━━━━━ Предложенный отрывок ━━━━━

Она очень хороша... кабы еще и добра была, и она добра, она бесконечно добра, и она глядит на него, нежно глядит, она не может быть не добра, она много страдала, об этом говорят ее глаза, ее высокий лоб...
Авдотья Яковлевна Панаева, хозяйка дома, с восемнадцати лет жена Ивана Ивановича Панаева, действительно отличалась удивительно открытой, какой-то чистой, немного грустной красотой. Детство ее не было счастливым, родители ее, актеры императорской сцены, образования ей почти не дали и с жесткостью, присущей людям, причастным искусству, но не обладающим особым даром, воспитывали ее в суровости, надеясь видеть ее со временем примой российского балета. Она страдала от обязанности непременно соответствовать честолюбивым надеждам и требованиям родителей. Выйдя замуж за доброго, известного уже, но неглубокого Ивана Ивановича, страдала от его фатоватости, от сознания его вторичности среди окружающих его талантов, страдала от неудовлетворенной жажды собственного дела, хотя ей и нравилась роль блестящей и гостеприимной хозяйки «литературного салона» Панаевых. Казалось, не было знаменитости в Петербурге, не побывавшей в их доме, не очаровавшейся прелестной хозяйкой. Ей этого было мало. Слишком мало.

━━━━━ Исходные данные ━━━━━

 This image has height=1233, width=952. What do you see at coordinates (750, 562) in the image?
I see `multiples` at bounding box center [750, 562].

━━━━━
━━━━━ Исходные данные ━━━━━

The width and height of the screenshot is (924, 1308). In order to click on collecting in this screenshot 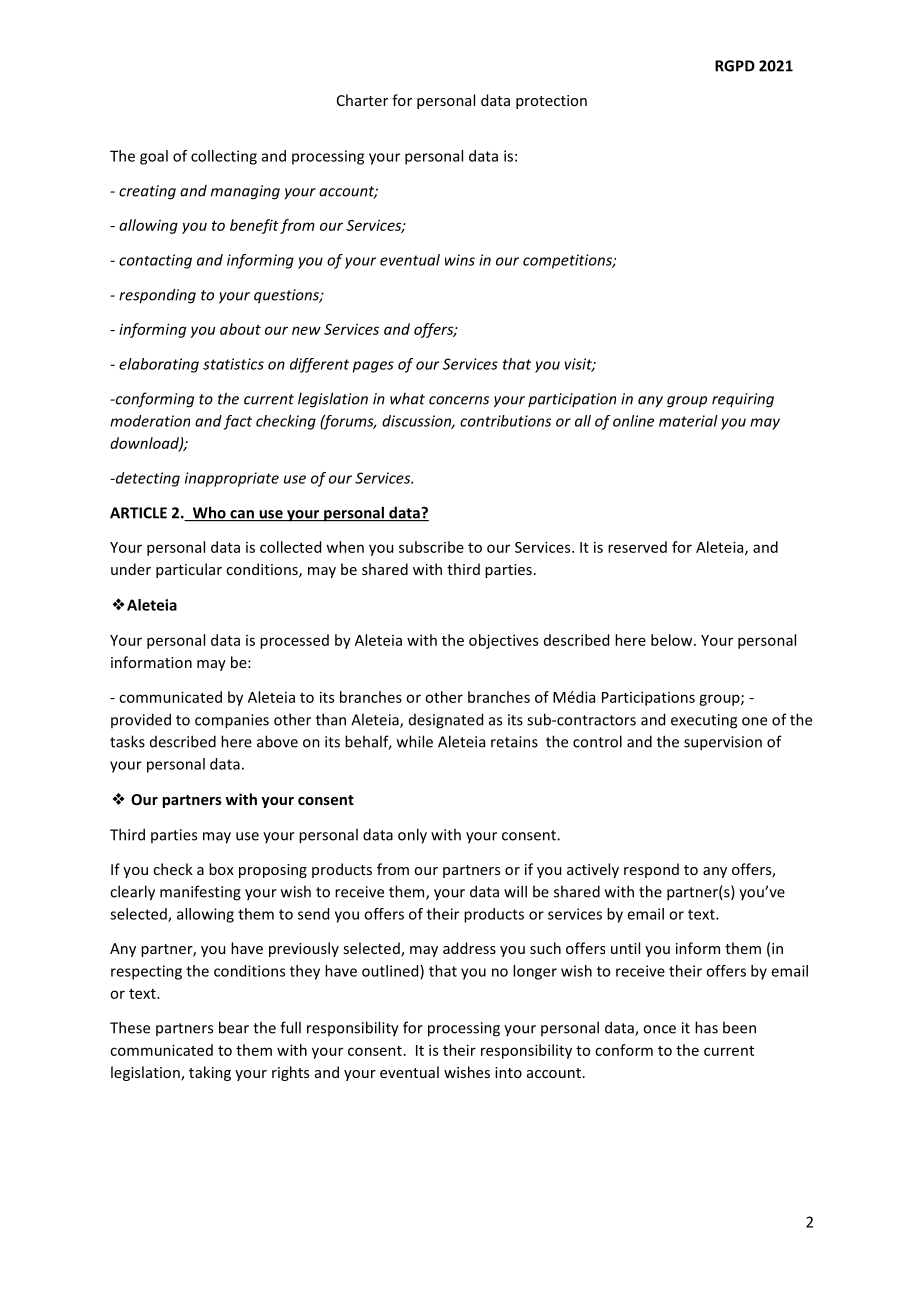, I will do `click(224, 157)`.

━━━━━
━━━━━ Исходные данные ━━━━━

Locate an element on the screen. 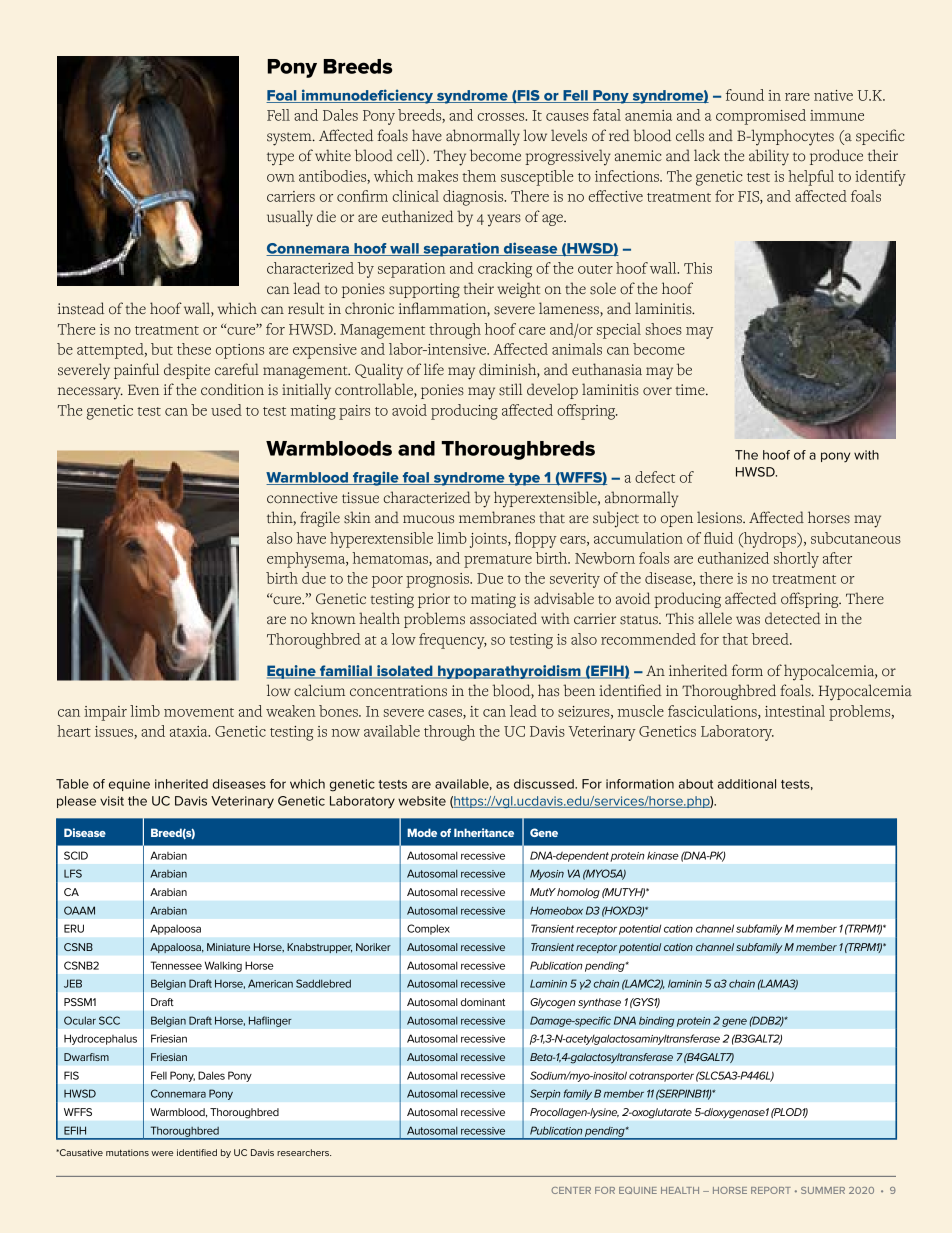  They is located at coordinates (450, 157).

━━━━━

■ **Цель A**
Кем были родители Авдотьи Яковлевны Панаевой, согласно отрывку о ней?
■ **Цель B**
Допишите продолжение отрывка об Авдотье Панаевой, начиная сразу после его последнего предложения.

■ **Ответ на задание A**
Они были актерами императорской сцены.

■ **Ответ на задание B**
Вот и это новое дарование, Достоевский, совсем еще мальчик, робкий, нервный, тоже, конечно, влюбился в нее... Он сейчас ошеломлен своим первым успехом, первыми похвалами таких известных литераторов — как тут не закружиться голове. И как наивно-откровенно он смотрит на нее влюбленными глазами, совсем еще не умеет владеть собой, так явно высказывает свое авторское самолюбие, гордость своим талантом перед другими, нелегко ему будет в кругу любящих посмеяться, попытать вновь принятого в свою среду колкими, а то и ядовитыми шутками; заметят его самолюбие — перемоют все косточки... Не так ли — три года уж пришло — впервые привел в их дом Белинский и Некрасова — тоже совсем еще молодого, робевшего, постоянно сутулившегося и забавно подносившего руку к едва заметным усам. А теперь вон какие усы отрастил! И любит ее безнадежной — впрочем, может, еще и нет? — любовью. Правда, он и тогда выглядел много старше своих лет, а было-то ему всего двадцать один год. А ей двадцать три... Достоевский ровесник ему, но посмотреть — совсем мальчик перед ним.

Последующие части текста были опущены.